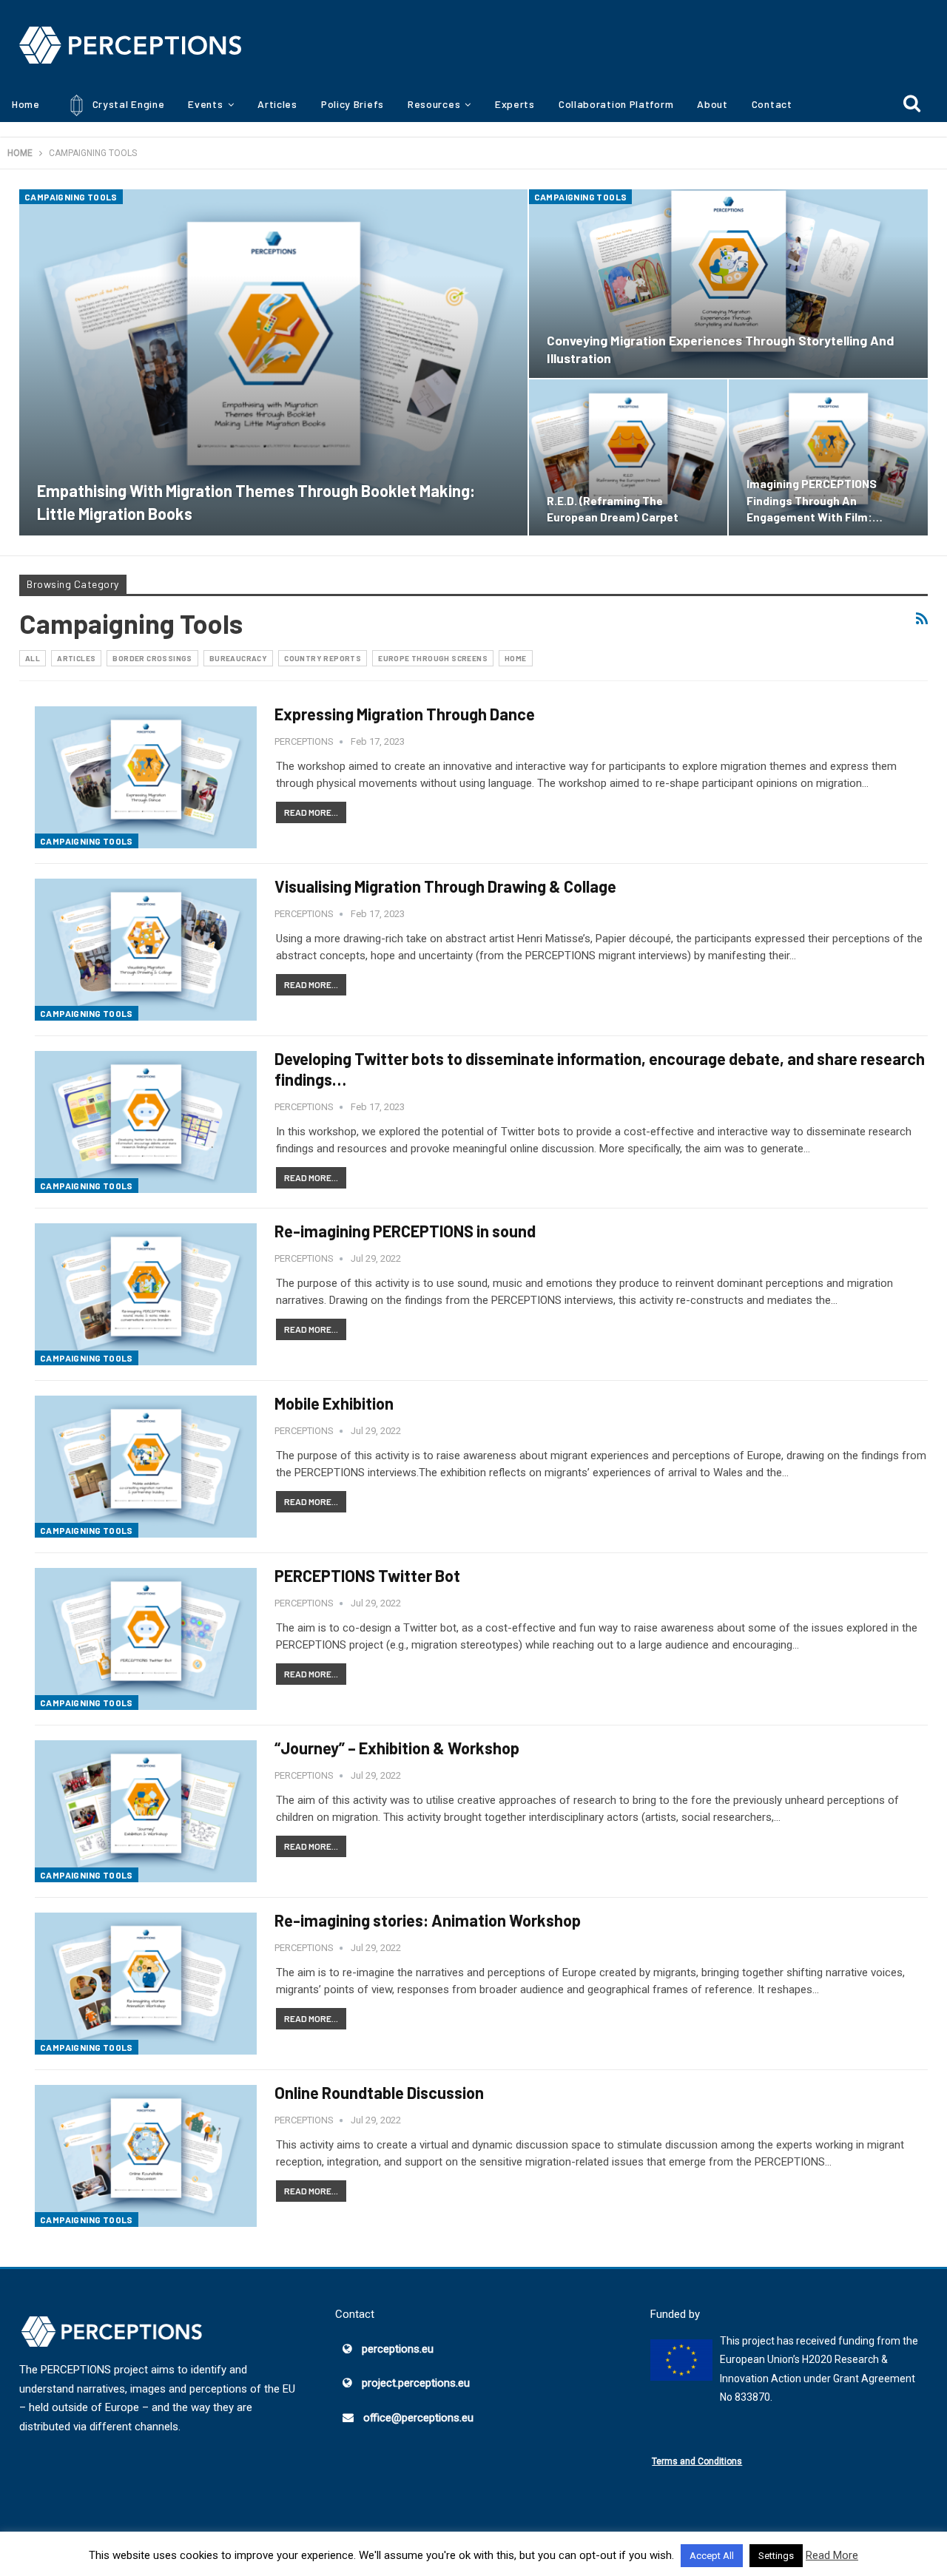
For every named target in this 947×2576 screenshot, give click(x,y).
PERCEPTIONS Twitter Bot (367, 1575)
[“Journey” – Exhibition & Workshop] (146, 1811)
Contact (772, 104)
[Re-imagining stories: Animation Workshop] (146, 1984)
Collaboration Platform (616, 104)
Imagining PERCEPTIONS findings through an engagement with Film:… (815, 499)
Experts (515, 104)
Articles (277, 104)
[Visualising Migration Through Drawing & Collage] (146, 950)
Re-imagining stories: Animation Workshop (427, 1920)
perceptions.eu (398, 2349)
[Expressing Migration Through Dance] (146, 777)
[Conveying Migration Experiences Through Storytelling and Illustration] (728, 284)
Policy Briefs (352, 104)
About (712, 104)
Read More (832, 2555)
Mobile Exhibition (334, 1403)
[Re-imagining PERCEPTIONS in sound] (146, 1294)
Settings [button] (776, 2555)
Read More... (311, 812)
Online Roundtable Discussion (379, 2092)
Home (26, 104)
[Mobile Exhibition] (146, 1467)
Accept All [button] (712, 2555)
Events (205, 104)
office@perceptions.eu (418, 2417)
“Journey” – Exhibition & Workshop (396, 1747)
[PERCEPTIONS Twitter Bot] (146, 1639)
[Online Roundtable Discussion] (146, 2156)
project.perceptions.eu (416, 2383)
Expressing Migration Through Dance (404, 713)
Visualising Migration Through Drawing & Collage (445, 886)
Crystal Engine (127, 104)
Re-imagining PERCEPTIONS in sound (405, 1230)
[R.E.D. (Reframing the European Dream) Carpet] (628, 457)
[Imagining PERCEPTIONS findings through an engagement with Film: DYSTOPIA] (828, 457)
===============
_What is required:_
Say how many lines in the entries above contain the string "with", offering no other words.

_Answer section:_
2